巷に溢れる玉石混交な「毛」の話。目からウロコな話題から、最新のトレンドまで男性美容研究家・藤村岳がQ&Aで回答。【特集 男の美容最前線】
Q1. 髪の毛と体毛の違いって何?
A. 毛には性毛と無性毛の2種類があります
性ホルモンの影響を受けやすい「性毛」は、第二次成長期から生え始める毛のこと。体臭の元となるアポクリン腺の近くにあり、太く毛包がしっかりしているという特徴があります。さらに、性毛は脇毛や陰毛のように男性、女性ともに生えている「両性毛」と、ヒゲや胸毛などのように男性に多く見られる「男性毛」があります。
一方、ホルモンの影響をほとんど受けない「無性毛」は、男女差がはっきりつく前からある頭髪や眉毛、まつ毛などを指し、細くて柔らかく、陰毛のように縮れないものが多い。しかし、頭髪はやや複雑で、前頭部と頭頂部は男性毛に分類される。
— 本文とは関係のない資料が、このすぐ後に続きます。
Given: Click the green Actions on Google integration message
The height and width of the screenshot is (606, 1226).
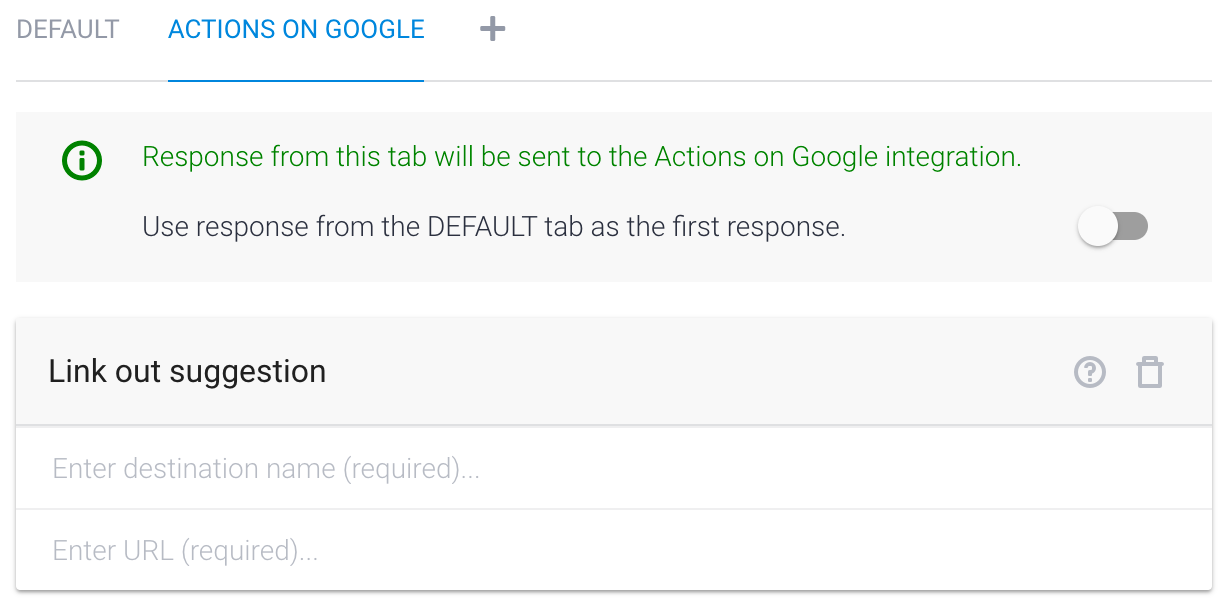Looking at the screenshot, I should [582, 157].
だから男性型脱毛症の場合、後頭部は残り、生え際や頭頂部だけが薄くなることが多いのです。
Q2. 毛はどれくらいの期間で生え替わるんですか?
A. 毛が生える部位によって毛周期は異なります
一見すると変わらないように見える毛ですが、実は、「毛周期」というものがあります。その段階は「成長期」→「退行期」→「休止期」というもので、毛が生えてから抜け落ちるまでのサイクルを指します。
脱毛のために毛のメラニン色素にレーザーや光を当てる施術は成長期の毛でなくてはならず、今ある毛がどの段階にあたるかを判断するのは至難の業。だから、施術は複数回必要で時間がかかります。脱毛を行うのに最適な期間は2〜3ヵ月ごと。近頃よく目にするセルフ脱毛エステの謳い文句で、一定期間に施術のやり放題などをウリにしているところがありますが、毛周期を考えるとあまり意味がありません。
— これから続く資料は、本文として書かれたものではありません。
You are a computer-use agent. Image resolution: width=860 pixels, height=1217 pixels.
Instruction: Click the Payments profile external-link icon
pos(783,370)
Q3. 最近よく聞くヒゲの育毛と脱毛を同時にするってどういうこと?
A. 生やしたり、減らしたりで整形級イメチェンも可能
最近、特に注目されているのがヒゲのデザイン。メイクをする男性も増えてきたなかで、手軽に、そして印象を最も劇的に変えられるのが毛量をコントロールして自分好みにする方法。生え方にクセがあり、剃りにくい顎下や面積の大きい頬のヒゲは脱毛や減毛をして、まばらに生えているところは密度を増やすなどの施術を受けるのもアリ。
昨今、顔の輪郭を作りシャープに見せるモミアゲの増毛を求める人が急増し、生えない部分に発毛する薬や幹細胞を注入したり、自毛植毛をしたり――。その場合、比較的抜けにくい後頭部や側頭部の毛根を採取し、不足部に植毛することも。同時に幹細胞による再生医療を併用すると効果がアップします。
Q4. 男性も脱毛するのがトレンドって本当ですか?
A. 欧米では体毛をコントロールするのが常識です
前項のヒゲのデザインと同じように体毛に関してもメリハリをつけるのが今時。特にVIOのデリケートゾーンを将来、介護を受ける時のために全脱毛してしまうという人も出現しています。近頃は、介護士から「邪魔になることはない」という意見もありますが、普段の生活を考えるとIやOゾーンに毛はないほうがいいと考える男性が増えているのも事実。
また、グローバルな視点からも男性のピュビックヘア処理はスタンダードとなっています。性交時、摩擦による痛みがあるのでパートナーから陰毛の処理を求められることも。ヨーロッパには気軽に男性が処理できるサロンが街中にたくさんあるほど。何もしないのが男らしいという時代はもはや過去のものです。
Q5. 脱毛の新潮流は?
A. アフターケアもコストパフォーマンスも万全な医療脱毛が◎
ブラジリアンワックスのように物理的に引き抜いてしまう脱毛法は、その場ではなくなりますが、一時的なものですぐに毛が生えます。エステサロンでの光脱毛は出力が弱いので痛みも少ないが、毛乳頭に軽くダメージを与える程度。しっかりと脱毛するには回数が多くなり、かえってトータルコストがかさむことも。他方、医療脱毛はレーザーのパワーが強いので細胞を確実に破壊可能。痛みは麻酔で軽減でき、結果的に回数も少なくて済みます。
ただし白髮になった体毛は黒い部分に反応するレーザー脱毛では難しいので、1本ずつ医療針脱毛をする必要が。そうなると、時間も費用もかかるので、脱毛が必要だと思ったら、早めに決断し、実行するのが望ましいでしょう。